The proposal by the U.S. Fish & Wildlife Service (FWS) last year to remove the grey wolf, or simply wolf (Canis lupus), from the Endangered Species List has encountered fierce resistance from environmental groups who insist that the apex predator still warrants protection under the federal Endangered Species Act (ESA).
FWS, a division of the Interior Department, is expected to issue a final rule in the coming months declaring the wolf recovered in the Lower 48, a step that would remove its protections under the ESA. Since the wolf was reintroduced in Idaho, Montana, and Wyoming in 1995, its numbers there and elsewhere in the U.S. have soared. According to FWS estimates, there are currently 6,000 wolves in the Lower 48. (There are another 8,000 – 11,000 in Alaska, but Alaskan wolves were never placed on the Endangered Species List.)
In addition to the three states where wolves were reintroduced, wolf packs have also been identified in recent years in parts of California, Washington, Oregon, Nevada, Utah, North Dakota, South Dakota, Minnesota, Michigan, Wisconsin, Illinois, Kansas, Nebraska, Missouri, and Indiana. The largest concentration of wolves can be found in the Great Lakes states of Minnesota, Michigan, and Wisconsin, where their number are put at 4,400.

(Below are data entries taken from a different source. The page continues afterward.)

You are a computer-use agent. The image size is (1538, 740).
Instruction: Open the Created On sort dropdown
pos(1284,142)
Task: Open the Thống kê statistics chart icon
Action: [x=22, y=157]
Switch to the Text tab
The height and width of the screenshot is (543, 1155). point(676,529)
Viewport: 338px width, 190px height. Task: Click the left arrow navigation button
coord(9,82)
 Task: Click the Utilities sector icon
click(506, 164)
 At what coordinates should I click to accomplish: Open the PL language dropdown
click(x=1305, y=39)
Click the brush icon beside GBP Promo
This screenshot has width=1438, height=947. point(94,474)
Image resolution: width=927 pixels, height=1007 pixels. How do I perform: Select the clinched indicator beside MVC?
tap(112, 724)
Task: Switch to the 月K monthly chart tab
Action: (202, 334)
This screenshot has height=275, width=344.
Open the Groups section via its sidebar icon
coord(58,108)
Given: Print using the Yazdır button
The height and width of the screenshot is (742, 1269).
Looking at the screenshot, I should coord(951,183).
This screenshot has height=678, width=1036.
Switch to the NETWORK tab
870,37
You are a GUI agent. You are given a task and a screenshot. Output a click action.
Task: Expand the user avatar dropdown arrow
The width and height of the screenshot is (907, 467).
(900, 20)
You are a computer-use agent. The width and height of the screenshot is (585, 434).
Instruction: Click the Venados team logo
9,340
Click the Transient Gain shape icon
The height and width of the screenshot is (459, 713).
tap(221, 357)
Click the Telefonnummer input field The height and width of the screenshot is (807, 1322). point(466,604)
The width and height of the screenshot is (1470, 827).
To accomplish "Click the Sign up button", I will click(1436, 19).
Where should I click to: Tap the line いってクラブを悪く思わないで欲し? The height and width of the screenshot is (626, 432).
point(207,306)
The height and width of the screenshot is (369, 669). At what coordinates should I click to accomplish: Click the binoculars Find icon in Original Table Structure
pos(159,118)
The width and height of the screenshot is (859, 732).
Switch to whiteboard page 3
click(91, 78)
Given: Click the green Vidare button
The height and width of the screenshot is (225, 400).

Despite the wolf’s rebound, environmental groups are threatening to take FWS to court over the delisting. When the delisting was first proposed last year, Collette Adkins, the Center for Biological Diversity’s (CBD) carnivore conservation director, said the move would be “a death sentence for grey wolves across the country.”
With lawsuits looming, the Washington Times (March 3) reports that some lawmakers want to avoid a protracted court fight by passing a bill delisting the wolf. The Times notes that the grey wolf was delisted in the Northern Rockies in 2011, but that was accomplished through a rider added to a must-pass budget bill in the Senate. The rider contained language saying the delisting “shall not be subject to judicial review.”
Identical language, barring court challenges, can be found is a bill co-sponsored by Rep. Collin Peterson (D-Minn.) and Rob Bishop (R-Utah) that would extend the delisting nationwide.
“Grey wolf populations have reached sustainable levels, and it is well past time to return authority over their management to the states,” Peterson said in a statement. “This bipartisan legislation will allow states to protect the livelihood of their livestock owners and preserve a health balance of wild animal populations.”
Peterson’s predominantly rural northwestern Minnesota district has experienced a surge in grey wolf populations, accompanied with growing attacks by the predators on livestock. The problem is widespread, but there is little farmers and ranchers can do to protect their livestock as long as the wolf enjoys the protection of the ESA.
“It’s time to allow farmers and ranchers to lawfully defend their livestock against predatory animals,” Roger Johnson, president of the National Farmers Union, said in a statement.
In the United States, wolves typically dine on moose, deer, elk, beaver, bighorn sheep, and mountain goats, though not all these preys are available everywhere. But cattle, sheep, pigs, and other livestock can easily find themselves on the menu of a nearby wolfpack.
CBD and other environmental groups oppose steps that would return management of wolves to the states, arguing the predators could be subjected to hunting to cull their populations. Yet, as the Trump FWS points out, that under the ESA, the agency’s task is recovery, and no more.
Prevent Extinction and Recover
“The ESA is not designed to permanently protect individual animals from hunting or other active management,” the agency said in its proposed delisting Q&A. “The purpose of the ESA is to prevent extinction of Imperiled species and to recover them. Once the threshold of recovery has been met, we can – and must – return the management to state and tribal wildlife agencies.”